## TEKS HALAMAN:

● ● ● ● ●

Menjadi santri berarti menjadi sosok yang tolabul ilmi atau mencari ilmu. Itu artinya sang santri harus menghabiskan waktu di pesantren untuk menuntut ilmu. Makanya waktu yang dimiliki oleh santri kebanyakan pasti untuk belajar dan mengaji.

1. Belajar dan Belajar

Bayangkan saja, baru bangun subuh langsung shalat subuh dan diisi dengan mengaji. Tak hanya itu, kadang sebelum subuh santri sudah bangun untuk tahajjud dan belajar. Itulah santri, hidupnya dihabiskan untuk belajar ilmu agama dan pengetahuan.

Lalu jam 7 harus berangkat ke sekolah. Di sekolah belajar lagi berbagai pelajaran bersama para guru dan ustadz.

Sekolah biasanya sampai setengah satu atau jam satu. Lalu jamaah shalat dhuhur dan dilanjutkan dengan mengaji lagi. Istirahat sebentar bisa untuk makan, jajan, atau cuci baju dan tidur. Jam 4 shalat berjamaah dan mengaji lagi hingga jam 5.

Selesai jam lima istirahat hingga jam 6. Shalat maghrib dan mengaji lagi sampai jam setengah 8. Lalu shalat isya dan mengaji lagi hingga jam 9. Setelah mengaji lalu belajar hingga jam 10 atau hingga jam 11. Luar biasa kan.

● ● ● ● ●

## TUGAS TERTULIS 1:
Tulis kembali baris-baris dalam daftar, mulai dari baris yang memuat "Task: Open 无障碍 accessibility mode" sampai baris yang memuat "Action: point(1158,117)" (keduanya termasuk). Ganti "pixels" dengan "piksel" dan biarkan bagian lain tetap sama.

● ● ● ● ●

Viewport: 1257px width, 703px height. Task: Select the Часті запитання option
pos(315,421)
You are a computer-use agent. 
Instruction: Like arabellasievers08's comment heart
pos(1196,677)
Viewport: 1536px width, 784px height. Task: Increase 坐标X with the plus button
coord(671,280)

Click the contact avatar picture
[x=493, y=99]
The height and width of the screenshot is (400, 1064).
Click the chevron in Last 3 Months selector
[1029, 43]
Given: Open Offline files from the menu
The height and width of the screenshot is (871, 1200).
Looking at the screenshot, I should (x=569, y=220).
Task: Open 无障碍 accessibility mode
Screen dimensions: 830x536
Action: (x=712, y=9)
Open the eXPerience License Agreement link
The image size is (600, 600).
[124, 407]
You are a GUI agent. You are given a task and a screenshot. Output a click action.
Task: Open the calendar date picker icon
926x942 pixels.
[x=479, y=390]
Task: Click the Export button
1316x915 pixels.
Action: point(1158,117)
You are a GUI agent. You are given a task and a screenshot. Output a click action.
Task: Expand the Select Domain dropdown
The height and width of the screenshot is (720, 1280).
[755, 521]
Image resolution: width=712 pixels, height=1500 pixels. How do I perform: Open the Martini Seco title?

● ● ● ● ●

## TUGAS TERTULIS 2:
Jawablah pertanyaan berikut berdasarkan teks tentang kehidupan santri.
(a) Pukul berapa santri harus berangkat ke sekolah?
(b) Sampai pukul berapa santri mengaji setelah shalat isya?
(c) Untuk apa santri kadang sudah bangun sebelum subuh?

## JAWABAN LENGKAP 1:
Task: Open 无障碍 accessibility mode
Screen dimensions: 830x536
Action: (x=712, y=9)
Open the eXPerience License Agreement link
The image size is (600, 600).
[124, 407]
You are a GUI agent. You are given a task and a screenshot. Output a click action.
Task: Open the calendar date picker icon
926x942 piksel.
[x=479, y=390]
Task: Click the Export button
1316x915 piksel.
Action: point(1158,117)

## JAWABAN LENGKAP 2:
(a) Santri harus berangkat ke sekolah pukul 7.
(b) Santri mengaji hingga pukul 9.
(c) Santri bangun untuk tahajjud dan belajar.